L'une des premières représentations du Bon Pasteur. Catacombe de Priscille, Rome. (photo : Wikipedia)

Quel genre d'homme était le Fils de l'homme?

Sébastien DoaneSébastien Doane | 4e dimanche de Pâques (année B) - 22 avril 2018

Le pasteur véritable et le mercenaire : Jean 10, 11-18
Les lectures : Actes 4, 8-12; Psaume 117 (118) ; 1 Jean 3, 1-2
Les citations bibliques sont tirées de la Traduction liturgique officielle.
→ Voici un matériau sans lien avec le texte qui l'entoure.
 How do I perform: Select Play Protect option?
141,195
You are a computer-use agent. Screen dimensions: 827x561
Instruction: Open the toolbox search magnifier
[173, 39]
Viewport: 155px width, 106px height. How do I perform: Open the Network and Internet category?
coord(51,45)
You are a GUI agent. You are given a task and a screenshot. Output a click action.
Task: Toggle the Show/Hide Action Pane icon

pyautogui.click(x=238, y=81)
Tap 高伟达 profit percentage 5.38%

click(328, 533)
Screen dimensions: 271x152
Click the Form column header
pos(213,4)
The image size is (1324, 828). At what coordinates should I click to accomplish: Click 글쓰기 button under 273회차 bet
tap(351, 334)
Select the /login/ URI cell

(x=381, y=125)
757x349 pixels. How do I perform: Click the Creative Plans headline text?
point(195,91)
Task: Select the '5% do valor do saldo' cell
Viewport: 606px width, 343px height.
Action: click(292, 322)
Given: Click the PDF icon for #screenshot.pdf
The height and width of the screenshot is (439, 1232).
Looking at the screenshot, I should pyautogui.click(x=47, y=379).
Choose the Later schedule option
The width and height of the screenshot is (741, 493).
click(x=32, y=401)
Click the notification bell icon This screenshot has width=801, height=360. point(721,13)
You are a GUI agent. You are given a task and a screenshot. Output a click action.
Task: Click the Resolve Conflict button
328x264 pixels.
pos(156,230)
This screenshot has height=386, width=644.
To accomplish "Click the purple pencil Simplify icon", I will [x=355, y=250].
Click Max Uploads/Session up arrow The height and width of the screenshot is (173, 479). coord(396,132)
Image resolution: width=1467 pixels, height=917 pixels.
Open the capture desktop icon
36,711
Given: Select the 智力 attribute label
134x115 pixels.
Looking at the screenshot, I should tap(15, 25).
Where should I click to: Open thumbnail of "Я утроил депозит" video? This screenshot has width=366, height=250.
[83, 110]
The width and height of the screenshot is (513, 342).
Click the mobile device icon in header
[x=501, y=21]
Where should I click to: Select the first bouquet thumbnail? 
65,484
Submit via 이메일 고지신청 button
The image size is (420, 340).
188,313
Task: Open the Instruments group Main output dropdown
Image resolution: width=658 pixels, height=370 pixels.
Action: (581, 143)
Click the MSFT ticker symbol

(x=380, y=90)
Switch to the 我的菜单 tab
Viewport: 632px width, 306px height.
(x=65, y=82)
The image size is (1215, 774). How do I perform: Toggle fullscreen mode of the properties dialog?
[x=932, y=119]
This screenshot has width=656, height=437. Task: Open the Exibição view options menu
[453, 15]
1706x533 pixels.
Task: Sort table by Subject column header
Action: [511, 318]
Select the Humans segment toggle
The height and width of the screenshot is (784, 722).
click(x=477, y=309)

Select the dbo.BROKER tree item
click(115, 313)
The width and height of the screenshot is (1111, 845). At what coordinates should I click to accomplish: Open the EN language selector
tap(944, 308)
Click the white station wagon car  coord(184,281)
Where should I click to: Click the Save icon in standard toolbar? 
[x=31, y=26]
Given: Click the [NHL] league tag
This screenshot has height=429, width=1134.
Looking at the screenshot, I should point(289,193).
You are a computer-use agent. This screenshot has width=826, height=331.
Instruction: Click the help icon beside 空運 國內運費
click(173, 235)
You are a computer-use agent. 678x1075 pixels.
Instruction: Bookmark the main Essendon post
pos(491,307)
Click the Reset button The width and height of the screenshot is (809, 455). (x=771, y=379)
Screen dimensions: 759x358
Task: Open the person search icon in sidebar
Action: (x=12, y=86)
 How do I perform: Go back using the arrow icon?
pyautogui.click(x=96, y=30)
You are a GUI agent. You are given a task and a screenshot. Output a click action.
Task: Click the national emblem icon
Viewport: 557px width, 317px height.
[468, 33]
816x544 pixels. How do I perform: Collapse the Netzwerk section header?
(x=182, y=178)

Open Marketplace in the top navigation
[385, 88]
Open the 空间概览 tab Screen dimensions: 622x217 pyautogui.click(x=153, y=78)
Les études bibliques s’inspirent souvent des recherches en sciences humaines. Par exemple, depuis peu, plusieurs chercheurs se penchent sur la construction de la masculinité dans la Bible. Chaque culture porte sa propre façon « d’être un homme ». On retrouve aujourd’hui plusieurs stéréotypes qui évoquent autant de façons d’être un homme : le macho, l’homme rose, le bûcheron urbain, le hipster, l’intello, etc. Aux temps bibliques, on retrouve aussi divers modèles de masculinité. Au fait, quel genre d’homme était Jésus? L’extrait de l’Évangile selon Jean de ce dimanche (10,11-18) montre comment cet évangile propose de voir la masculinité de Jésus. Les crucifiés étaient vus comme des criminels qui n’avaient plus rien en commun avec les hommes honorables. Pourtant, Jean présente Jésus comme un modèle d’homme à suivre. Un bon berger qui donne sa vie pour les autres.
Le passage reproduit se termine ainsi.